【企業経営・法務】製品の「デザイン・見た目の美しさ」を守る!「意匠権」|情報処理問題1000本ノック
産業財産権(工業所有権)の一つ。製品や画面デザイン(UI)の美しい外観を保護し、模倣品の製造・販売を防ぐ「意匠権」の仕組みを攻略しましょう。
1. 【 問題 】:企業と法務(知的財産権・意匠法)
【 問題 】 産業財産権(工業所有権)に関する記述です。「物品の形状、模様若しくは色彩又はこれらの結合」、「建築物」、「画像(UIやグラフィックWeb画面など)」であって、視覚を通じて美感を起こさせるデザイン(意匠)を独占的・排他的に利用できる権利は、次のうちどれか。
(ア)特許権
(イ)実用新案権
(ウ)意匠権(Design Right)
(エ)商標権
2. 正解:
正解:(ウ)意匠権(Design Right)
3. 解説:「製品の『デザイン・美感・外観』を独占保護する!」
意匠権(Design Right)は、製品や建築物、さらにスマートフォンアプリの画面デザイン(UI:ユーザーインターフェース)などの「美しく洗練された外観デザイン(意匠)」を保護する権利です。
特許庁に出願して登録されることで、出願日から最長25年間、そのデザインを独占的に使用できます。競合他社がデザインを真似した「デッドコピー(模倣品)」を排除するために不可欠な権利です。

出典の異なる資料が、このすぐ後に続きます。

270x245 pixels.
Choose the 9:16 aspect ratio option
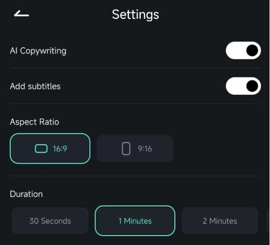pyautogui.click(x=135, y=148)
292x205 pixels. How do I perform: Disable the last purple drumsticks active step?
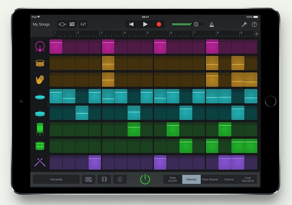[238, 162]
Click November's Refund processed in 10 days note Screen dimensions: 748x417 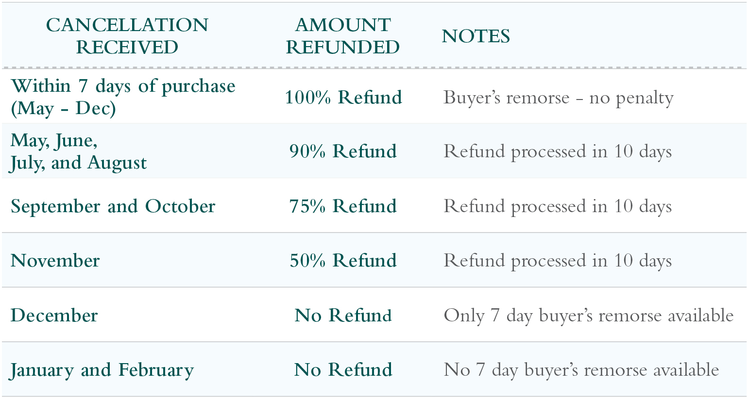[558, 261]
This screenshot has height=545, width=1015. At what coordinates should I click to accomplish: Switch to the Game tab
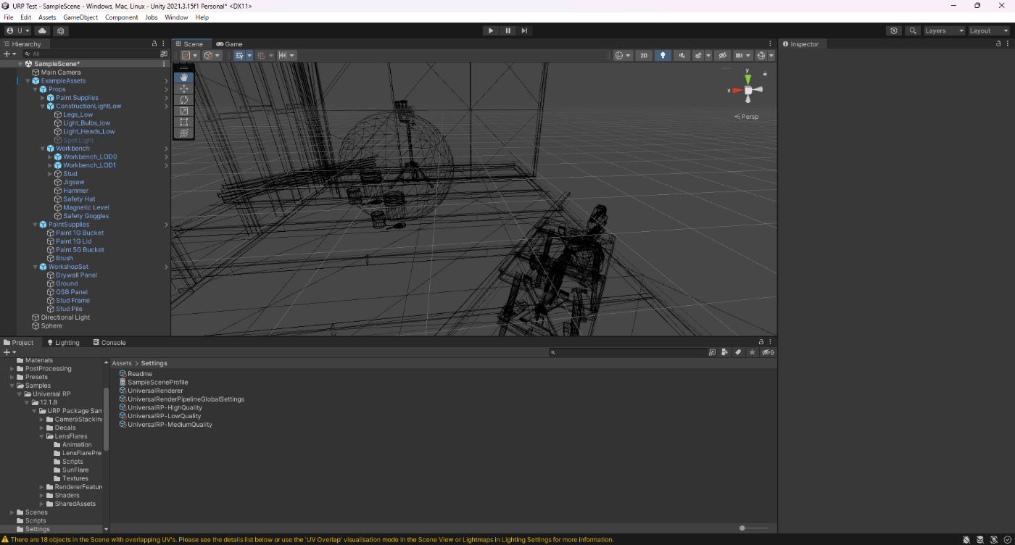pyautogui.click(x=229, y=44)
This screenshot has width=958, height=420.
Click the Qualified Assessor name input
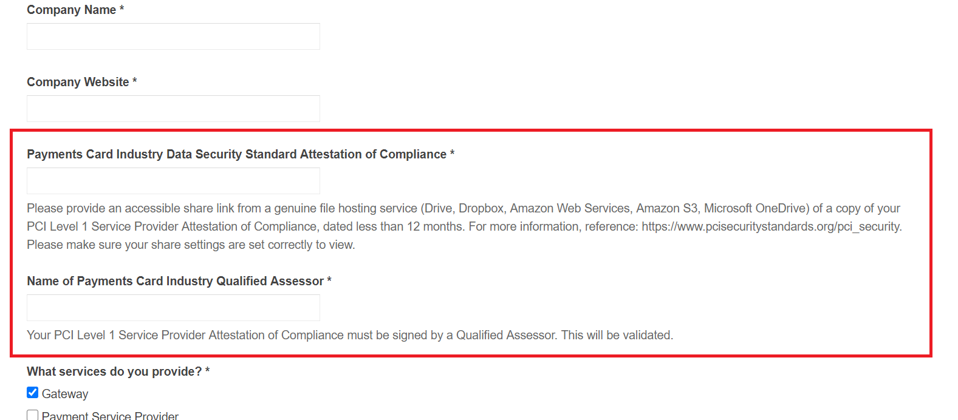173,308
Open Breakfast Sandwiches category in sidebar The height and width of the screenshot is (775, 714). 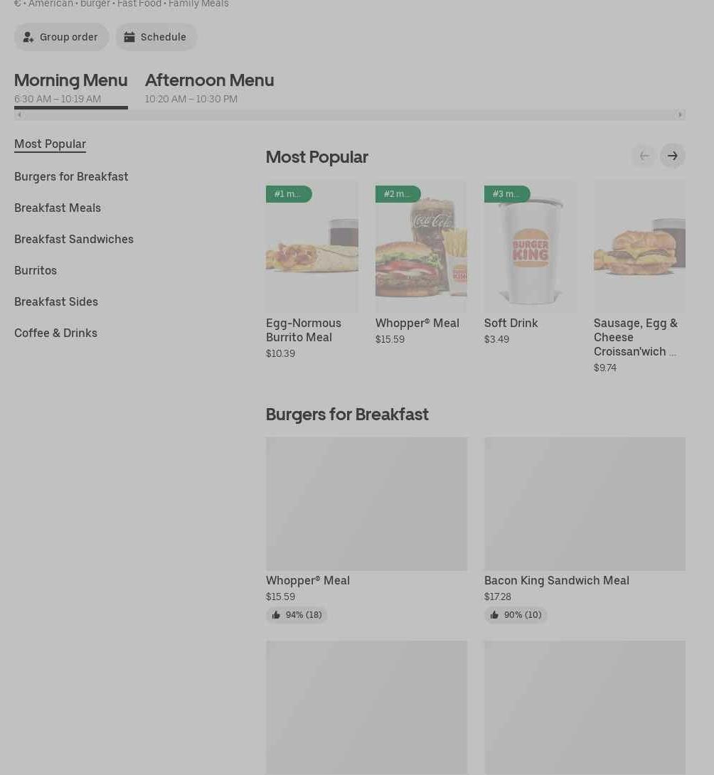pos(74,239)
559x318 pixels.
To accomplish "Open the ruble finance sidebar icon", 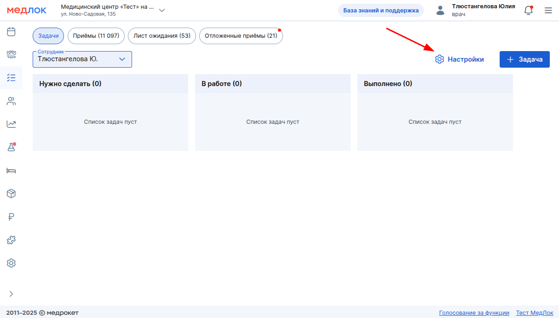I will [x=11, y=217].
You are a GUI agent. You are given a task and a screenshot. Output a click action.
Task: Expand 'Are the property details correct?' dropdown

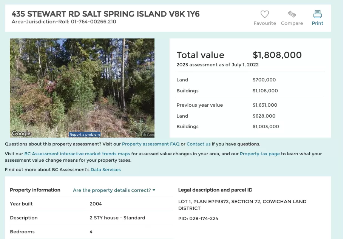(x=114, y=190)
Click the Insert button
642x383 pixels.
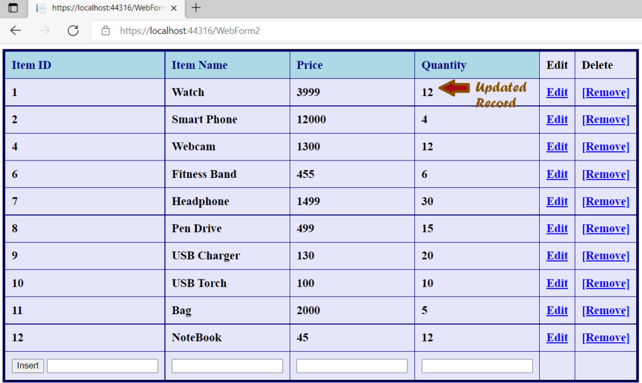tap(27, 365)
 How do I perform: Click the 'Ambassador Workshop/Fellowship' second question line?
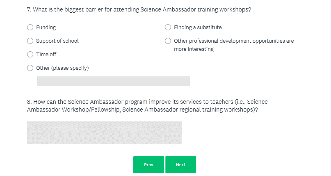142,110
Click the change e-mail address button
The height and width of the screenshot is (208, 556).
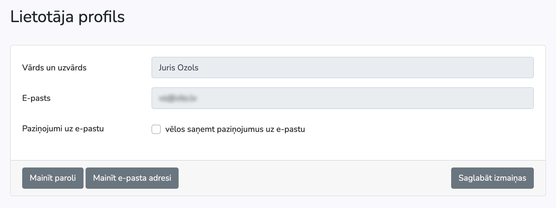pos(132,178)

従来は「物品(形の移動ができるモノ)」の形や模様に限られていましたが、法改正により以下の対象も意匠権で保護できるようになりました。
| 保護対象 | 具体的な例 |
|---|---|
| 物品の意匠 | スマートフォンのフォルム、自動車のボディデザイン、文房具の形など |
| 画像(UIデザイン) | スマホアプリの操作画面、WEBサイトのグラフィックUI、壁に投影される操作画像など |
| 建築物・内装 | 特徴的なデザインの店舗外観、統一感のあるカフェのインテリア・内装全体など |
1. 理解のコツ: 「製品のどこを守るか」で区別しましょう。
・製品内部の「画期的な機能やプログラム(技術)」➔ 特許権
・製品の「持ちやすい形状の構造工夫」➔ 実用新案権
・製品の「一目でわかる洗練された見た目・外観デザイン」➔ 意匠権
・製品につけられた「ブランド名・ロゴマーク」➔ 商標権
2. 試験対策の視点: ITパスポートや基本情報技術者試験の法務分野で頻出です。
問題文に「デザイン」「美感」「見た目・外観」「物品の形状・模様・色彩」「画像・UI画面」というキーワードが出たら、迷わず意匠権を選択しましょう!
4. まとめ
「製品やUI画面などの外観デザイン(見た目の美しさ)を保護する権利」。これが意匠権です。IT分野ではソフトウェアの画面デザイン(UI)も保護対象に含まれる点を押さえておきましょう!